## Problem to solve:
Beginning with the line that has "The width and", please write out the remaining lines of the material exactly, the last one included.

=====

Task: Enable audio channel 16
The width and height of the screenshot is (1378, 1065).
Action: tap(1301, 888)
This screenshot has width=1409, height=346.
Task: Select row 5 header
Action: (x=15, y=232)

=====

## Task output:
The width and height of the screenshot is (1378, 1065).
Action: tap(1301, 888)
This screenshot has width=1409, height=346.
Task: Select row 5 header
Action: (x=15, y=232)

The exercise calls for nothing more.